*** Data to process
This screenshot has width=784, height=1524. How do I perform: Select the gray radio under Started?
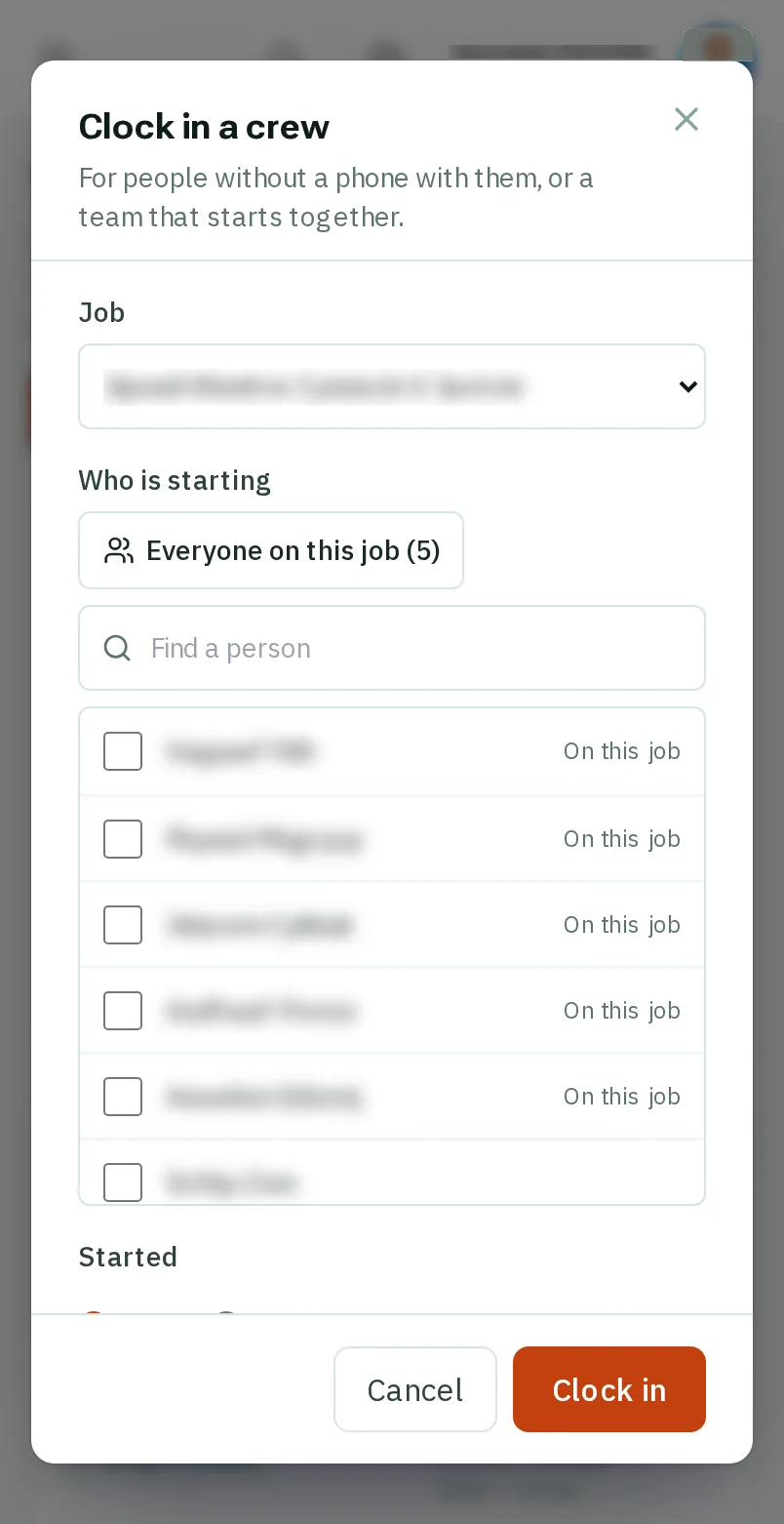pos(226,1313)
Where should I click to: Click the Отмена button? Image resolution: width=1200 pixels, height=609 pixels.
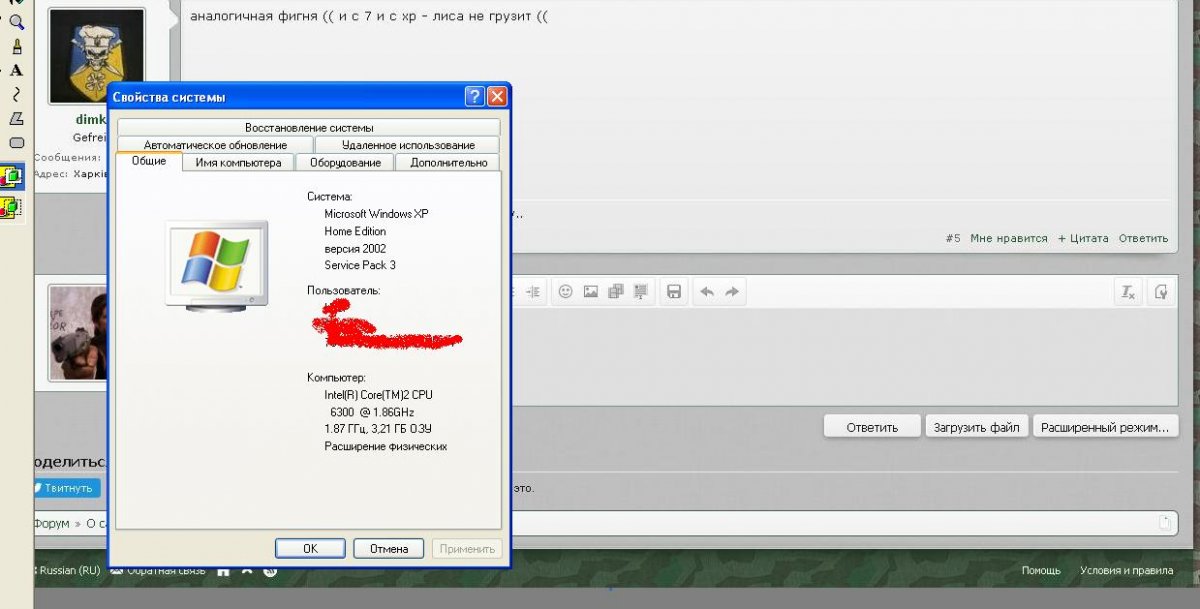tap(388, 548)
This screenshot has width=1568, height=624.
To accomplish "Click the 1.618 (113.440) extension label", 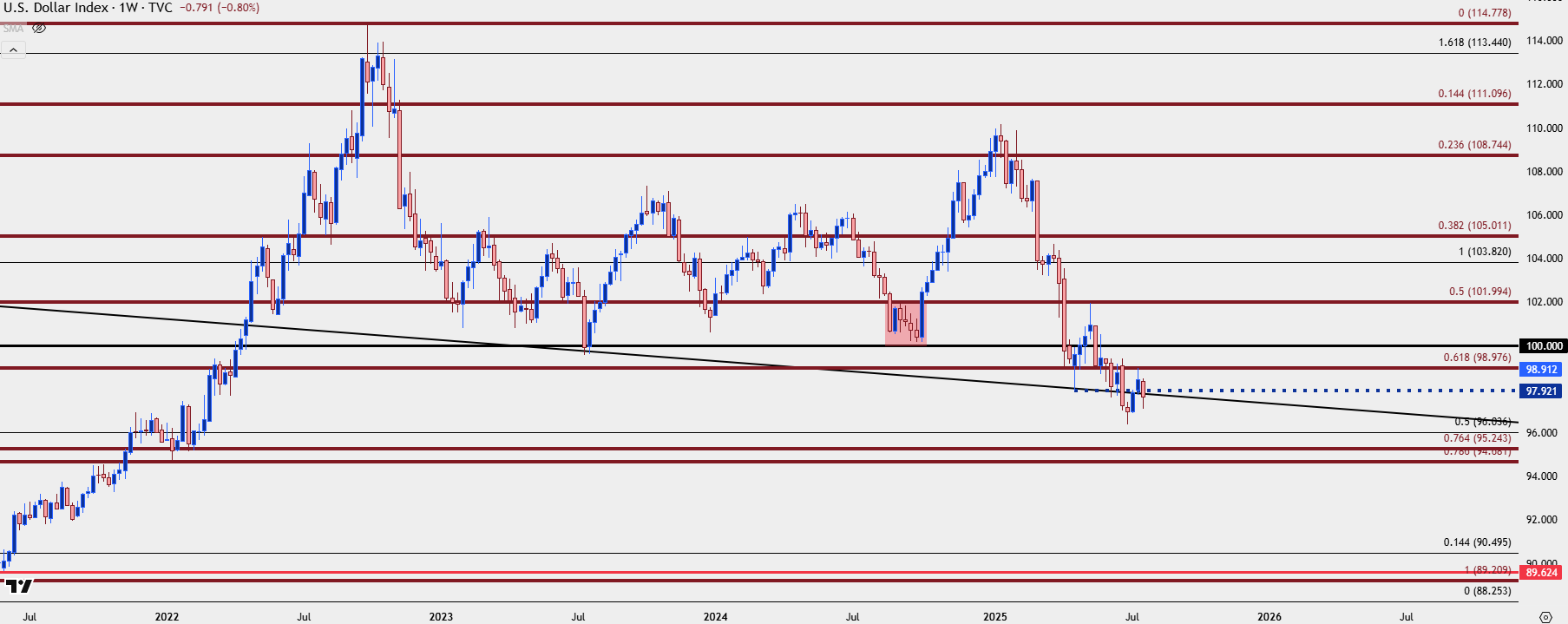I will pyautogui.click(x=1474, y=43).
******
| About this exercise |
Start at the top of the entries and repeat each line exactly, ending at the line that contains "This screenshot has width=1568, height=624.". Pictures are not part of the copy.

| Answer for the task |
This screenshot has width=784, height=1524. How do I perform: Select the gray radio under Started?
pos(226,1313)
Where should I click to: Click the Отмена button? Image resolution: width=1200 pixels, height=609 pixels.
tap(388, 548)
This screenshot has width=1568, height=624.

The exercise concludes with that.